## Problem to solve
Copy the records word for word, starting at the line that contains "Viewport: 1142px width, 788px" and ending at the last line of the records.

## Exercise material

==========

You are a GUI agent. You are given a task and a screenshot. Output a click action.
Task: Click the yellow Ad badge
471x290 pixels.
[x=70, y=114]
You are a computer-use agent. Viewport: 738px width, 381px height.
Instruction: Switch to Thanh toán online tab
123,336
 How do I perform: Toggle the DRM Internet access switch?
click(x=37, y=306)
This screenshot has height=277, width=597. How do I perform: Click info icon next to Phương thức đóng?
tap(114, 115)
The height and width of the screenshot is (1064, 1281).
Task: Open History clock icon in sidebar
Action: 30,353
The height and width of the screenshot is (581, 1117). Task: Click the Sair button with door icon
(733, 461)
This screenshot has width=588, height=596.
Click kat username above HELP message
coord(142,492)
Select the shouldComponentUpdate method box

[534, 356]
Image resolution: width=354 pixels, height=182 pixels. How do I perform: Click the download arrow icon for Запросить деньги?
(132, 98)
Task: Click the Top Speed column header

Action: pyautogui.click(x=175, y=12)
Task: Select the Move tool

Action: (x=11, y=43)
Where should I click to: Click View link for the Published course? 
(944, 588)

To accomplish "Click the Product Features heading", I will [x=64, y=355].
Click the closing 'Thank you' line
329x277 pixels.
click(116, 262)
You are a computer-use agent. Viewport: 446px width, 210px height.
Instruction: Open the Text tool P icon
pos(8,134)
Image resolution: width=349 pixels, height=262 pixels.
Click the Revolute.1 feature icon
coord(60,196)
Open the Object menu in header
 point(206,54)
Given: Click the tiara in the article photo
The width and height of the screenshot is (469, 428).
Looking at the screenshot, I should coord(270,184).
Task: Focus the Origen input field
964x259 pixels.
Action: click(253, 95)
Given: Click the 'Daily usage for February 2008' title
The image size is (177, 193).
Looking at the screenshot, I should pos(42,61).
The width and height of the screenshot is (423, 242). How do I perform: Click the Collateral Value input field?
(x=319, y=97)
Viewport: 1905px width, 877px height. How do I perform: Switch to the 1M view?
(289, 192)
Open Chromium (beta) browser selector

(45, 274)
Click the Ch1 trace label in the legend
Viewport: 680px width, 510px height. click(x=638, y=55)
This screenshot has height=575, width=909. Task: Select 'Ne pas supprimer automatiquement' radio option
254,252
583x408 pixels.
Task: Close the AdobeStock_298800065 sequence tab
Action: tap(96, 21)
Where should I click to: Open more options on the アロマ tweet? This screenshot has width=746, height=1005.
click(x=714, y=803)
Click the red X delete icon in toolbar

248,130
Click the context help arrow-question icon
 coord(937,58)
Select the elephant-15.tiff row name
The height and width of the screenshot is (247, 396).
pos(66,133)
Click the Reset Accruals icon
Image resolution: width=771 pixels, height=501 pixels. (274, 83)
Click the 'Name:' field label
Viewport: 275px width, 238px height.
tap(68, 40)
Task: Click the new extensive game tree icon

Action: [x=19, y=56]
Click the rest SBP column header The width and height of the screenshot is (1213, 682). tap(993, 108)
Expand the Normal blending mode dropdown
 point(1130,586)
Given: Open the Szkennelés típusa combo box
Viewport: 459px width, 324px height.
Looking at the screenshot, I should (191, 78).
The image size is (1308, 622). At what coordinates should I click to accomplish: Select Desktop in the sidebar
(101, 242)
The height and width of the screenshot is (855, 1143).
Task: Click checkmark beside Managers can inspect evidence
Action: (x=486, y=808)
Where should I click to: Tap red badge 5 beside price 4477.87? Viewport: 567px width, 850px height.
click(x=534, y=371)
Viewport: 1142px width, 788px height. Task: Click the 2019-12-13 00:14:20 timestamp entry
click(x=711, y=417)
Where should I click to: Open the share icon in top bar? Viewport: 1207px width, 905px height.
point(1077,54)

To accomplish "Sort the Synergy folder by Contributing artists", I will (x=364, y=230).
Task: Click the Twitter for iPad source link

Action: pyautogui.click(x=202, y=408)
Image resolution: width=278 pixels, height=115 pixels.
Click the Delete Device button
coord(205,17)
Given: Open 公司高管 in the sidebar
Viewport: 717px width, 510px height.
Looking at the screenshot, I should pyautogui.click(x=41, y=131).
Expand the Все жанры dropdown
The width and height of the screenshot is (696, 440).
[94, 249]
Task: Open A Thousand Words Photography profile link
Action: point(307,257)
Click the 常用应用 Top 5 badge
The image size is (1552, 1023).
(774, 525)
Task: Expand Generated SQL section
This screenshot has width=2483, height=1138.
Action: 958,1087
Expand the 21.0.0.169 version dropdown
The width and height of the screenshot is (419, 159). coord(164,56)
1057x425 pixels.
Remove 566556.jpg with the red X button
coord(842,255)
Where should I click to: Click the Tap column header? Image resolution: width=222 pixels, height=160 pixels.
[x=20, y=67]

==========

## Finished answer
Viewport: 1142px width, 788px height. Task: Click the 2019-12-13 00:14:20 timestamp entry
click(x=711, y=417)
Where should I click to: Open the share icon in top bar? Viewport: 1207px width, 905px height.
point(1077,54)

To accomplish "Sort the Synergy folder by Contributing artists", I will (x=364, y=230).
Task: Click the Twitter for iPad source link

Action: pyautogui.click(x=202, y=408)
Image resolution: width=278 pixels, height=115 pixels.
Click the Delete Device button
coord(205,17)
Given: Open 公司高管 in the sidebar
Viewport: 717px width, 510px height.
Looking at the screenshot, I should pyautogui.click(x=41, y=131).
Expand the Все жанры dropdown
The width and height of the screenshot is (696, 440).
[94, 249]
Task: Open A Thousand Words Photography profile link
Action: point(307,257)
Click the 常用应用 Top 5 badge
The image size is (1552, 1023).
(774, 525)
Task: Expand Generated SQL section
This screenshot has width=2483, height=1138.
Action: 958,1087
Expand the 21.0.0.169 version dropdown
The width and height of the screenshot is (419, 159). coord(164,56)
1057x425 pixels.
Remove 566556.jpg with the red X button
coord(842,255)
Where should I click to: Click the Tap column header? Image resolution: width=222 pixels, height=160 pixels.
[x=20, y=67]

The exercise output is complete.